I should add that HBase and Cassandra support integration with Hadoop and Hive/Pig, but all the usual warnings about the load of reporting jobs against a serving database apply-- one solution (with Cassandra) that I've heard is to place a the "reporting" machines on a different network e.g., on a different vlan in your own datacenter or in a different EC2 availability zone.
I like the fact that it's thought provoking without being a blatant hit-whoring attempt. I mean, hardly anything in there is really "controversial"... it's more like just an interesting analysis of the branding of NoSQL and why it affects people so much.
AltDB and NoSQL are stupid labels. These names put people into the perspective of relational databases and then show them something totally different. The consumer then has difficulty understanding the topic.
These labels bundle CouchDB into the same category as heavier-than-relational OO databases.
A much better grouping label would be 'map cloud'.
Just to clarify: I don't mean to say that I didn't read the article.

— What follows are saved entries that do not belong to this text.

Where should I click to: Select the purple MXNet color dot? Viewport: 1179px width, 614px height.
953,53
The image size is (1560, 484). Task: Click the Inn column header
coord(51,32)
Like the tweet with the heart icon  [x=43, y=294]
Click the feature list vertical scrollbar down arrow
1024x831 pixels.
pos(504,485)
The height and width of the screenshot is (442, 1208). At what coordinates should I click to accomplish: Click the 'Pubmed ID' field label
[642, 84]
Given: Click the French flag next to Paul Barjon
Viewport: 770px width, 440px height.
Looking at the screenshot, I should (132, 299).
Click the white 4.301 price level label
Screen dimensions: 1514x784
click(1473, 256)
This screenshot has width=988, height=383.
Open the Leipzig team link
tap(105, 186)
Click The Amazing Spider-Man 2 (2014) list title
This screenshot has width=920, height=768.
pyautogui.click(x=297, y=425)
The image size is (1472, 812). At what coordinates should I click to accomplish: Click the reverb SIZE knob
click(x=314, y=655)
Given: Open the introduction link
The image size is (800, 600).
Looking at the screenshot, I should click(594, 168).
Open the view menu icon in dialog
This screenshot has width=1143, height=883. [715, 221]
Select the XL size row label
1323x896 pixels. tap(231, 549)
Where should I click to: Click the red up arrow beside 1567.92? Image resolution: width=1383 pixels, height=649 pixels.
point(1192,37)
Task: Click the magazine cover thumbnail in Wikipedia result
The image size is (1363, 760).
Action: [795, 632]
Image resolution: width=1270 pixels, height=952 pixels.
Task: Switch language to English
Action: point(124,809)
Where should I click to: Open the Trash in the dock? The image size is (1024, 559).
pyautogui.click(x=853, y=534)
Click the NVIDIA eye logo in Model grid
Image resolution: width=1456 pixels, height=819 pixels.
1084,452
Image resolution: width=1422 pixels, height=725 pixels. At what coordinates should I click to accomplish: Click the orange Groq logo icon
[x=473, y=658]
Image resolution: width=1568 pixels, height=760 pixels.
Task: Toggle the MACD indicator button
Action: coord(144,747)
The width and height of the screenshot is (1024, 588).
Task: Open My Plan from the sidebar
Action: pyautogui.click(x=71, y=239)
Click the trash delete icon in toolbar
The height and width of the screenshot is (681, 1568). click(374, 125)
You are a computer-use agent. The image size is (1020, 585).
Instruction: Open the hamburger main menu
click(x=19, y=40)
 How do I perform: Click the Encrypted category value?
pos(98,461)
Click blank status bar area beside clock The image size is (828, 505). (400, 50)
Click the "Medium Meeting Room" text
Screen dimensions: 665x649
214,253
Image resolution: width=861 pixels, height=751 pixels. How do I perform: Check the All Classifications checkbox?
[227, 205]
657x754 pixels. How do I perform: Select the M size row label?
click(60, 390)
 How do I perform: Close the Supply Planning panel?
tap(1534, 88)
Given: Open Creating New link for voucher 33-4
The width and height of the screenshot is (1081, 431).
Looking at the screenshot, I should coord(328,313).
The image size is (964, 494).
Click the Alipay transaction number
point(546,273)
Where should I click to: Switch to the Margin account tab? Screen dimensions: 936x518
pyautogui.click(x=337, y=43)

I mean to say that the tapir analogy was distracting and detracted from the article.
You´d be wrong...
This essay is long and disorganized. To spare those who would other wise have to suffer through it the trouble: It's basically a defense of the the term 'NoSQL' as a description of the collective of hash-key stores, documents dbs, etc that have been gaining popularity of late. His claim: 'NoSQL' represents some kind of escape from the oppressiveness of SQL and is a radical break with accepted DB technologies.
It's posts like this that bother me most about about the NoSQL crowd. Hash-key stores, document DBs, and other equally innovative things have been in existence and in use for decades. Periodically, people try to promote these technologies as replacements for RDBMs and each time, we learn that while they have their place, so do RDBMs. NoSQL is not revolutionary; it's a practical extension of pre-existent technologies that solves a set of problems that current RDBMs don't address, while RDBMs still solve the set of problems that they were meant to address.
All this revolution nonsense is just that, and that's why people are so worked up on both sides.